## Prompt
Precisely the lines from the one with "You are a computer-use agent. 222x396 pixels." through the end of the data, both included, must make up the response, each restated word for word.
============================================================
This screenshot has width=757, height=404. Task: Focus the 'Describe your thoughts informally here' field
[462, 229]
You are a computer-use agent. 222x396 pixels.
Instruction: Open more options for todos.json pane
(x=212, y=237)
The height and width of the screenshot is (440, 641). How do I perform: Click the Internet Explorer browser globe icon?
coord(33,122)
============================================================
## Response for this exercise
You are a computer-use agent. 222x396 pixels.
Instruction: Open more options for todos.json pane
(x=212, y=237)
The height and width of the screenshot is (440, 641). How do I perform: Click the Internet Explorer browser globe icon?
coord(33,122)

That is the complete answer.